### TASK GOAL
Rewrite the listing below, replacing "sidebar" with "side menu" and changing nothing else.

### EXTRACTED MATERIAL
────────
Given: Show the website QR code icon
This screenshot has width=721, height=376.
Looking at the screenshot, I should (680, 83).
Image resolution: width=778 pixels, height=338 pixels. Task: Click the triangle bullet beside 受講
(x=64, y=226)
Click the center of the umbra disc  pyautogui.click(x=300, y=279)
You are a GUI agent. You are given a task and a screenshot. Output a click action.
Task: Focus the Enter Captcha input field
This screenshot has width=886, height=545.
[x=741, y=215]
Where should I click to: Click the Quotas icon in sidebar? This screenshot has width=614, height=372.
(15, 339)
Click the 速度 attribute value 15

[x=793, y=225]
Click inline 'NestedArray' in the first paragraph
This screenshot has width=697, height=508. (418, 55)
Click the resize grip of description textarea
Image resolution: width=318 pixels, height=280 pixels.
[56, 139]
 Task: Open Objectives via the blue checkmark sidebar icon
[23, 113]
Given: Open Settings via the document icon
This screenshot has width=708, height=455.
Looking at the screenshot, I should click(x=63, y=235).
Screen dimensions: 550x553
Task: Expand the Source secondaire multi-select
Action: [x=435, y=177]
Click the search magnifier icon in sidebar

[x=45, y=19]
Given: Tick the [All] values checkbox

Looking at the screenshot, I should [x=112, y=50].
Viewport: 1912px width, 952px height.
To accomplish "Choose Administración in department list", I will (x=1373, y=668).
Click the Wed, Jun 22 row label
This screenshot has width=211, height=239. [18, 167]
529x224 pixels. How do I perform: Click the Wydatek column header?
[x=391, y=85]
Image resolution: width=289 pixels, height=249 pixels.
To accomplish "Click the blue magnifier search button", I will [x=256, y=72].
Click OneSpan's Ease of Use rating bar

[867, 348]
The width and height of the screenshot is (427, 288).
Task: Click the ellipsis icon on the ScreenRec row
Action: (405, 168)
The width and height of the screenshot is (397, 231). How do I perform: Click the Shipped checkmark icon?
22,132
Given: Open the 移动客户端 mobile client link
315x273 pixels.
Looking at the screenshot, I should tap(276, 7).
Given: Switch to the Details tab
────────
### CORRECT RESPONSE
Given: Show the website QR code icon
This screenshot has width=721, height=376.
Looking at the screenshot, I should (680, 83).
Image resolution: width=778 pixels, height=338 pixels. Task: Click the triangle bullet beside 受講
(x=64, y=226)
Click the center of the umbra disc  pyautogui.click(x=300, y=279)
You are a GUI agent. You are given a task and a screenshot. Output a click action.
Task: Focus the Enter Captcha input field
This screenshot has width=886, height=545.
[x=741, y=215]
Where should I click to: Click the Quotas icon in side menu? This screenshot has width=614, height=372.
(15, 339)
Click the 速度 attribute value 15

[x=793, y=225]
Click inline 'NestedArray' in the first paragraph
This screenshot has width=697, height=508. (418, 55)
Click the resize grip of description textarea
Image resolution: width=318 pixels, height=280 pixels.
[56, 139]
 Task: Open Objectives via the blue checkmark side menu icon
[23, 113]
Given: Open Settings via the document icon
This screenshot has width=708, height=455.
Looking at the screenshot, I should click(x=63, y=235).
Screen dimensions: 550x553
Task: Expand the Source secondaire multi-select
Action: [x=435, y=177]
Click the search magnifier icon in side menu

[x=45, y=19]
Given: Tick the [All] values checkbox

Looking at the screenshot, I should [x=112, y=50].
Viewport: 1912px width, 952px height.
To accomplish "Choose Administración in department list", I will (x=1373, y=668).
Click the Wed, Jun 22 row label
This screenshot has width=211, height=239. [18, 167]
529x224 pixels. How do I perform: Click the Wydatek column header?
[x=391, y=85]
Image resolution: width=289 pixels, height=249 pixels.
To accomplish "Click the blue magnifier search button", I will [x=256, y=72].
Click OneSpan's Ease of Use rating bar

[867, 348]
The width and height of the screenshot is (427, 288).
Task: Click the ellipsis icon on the ScreenRec row
Action: (405, 168)
The width and height of the screenshot is (397, 231). How do I perform: Click the Shipped checkmark icon?
22,132
Given: Open the 移动客户端 mobile client link
315x273 pixels.
Looking at the screenshot, I should tap(276, 7).
Given: Switch to the Details tab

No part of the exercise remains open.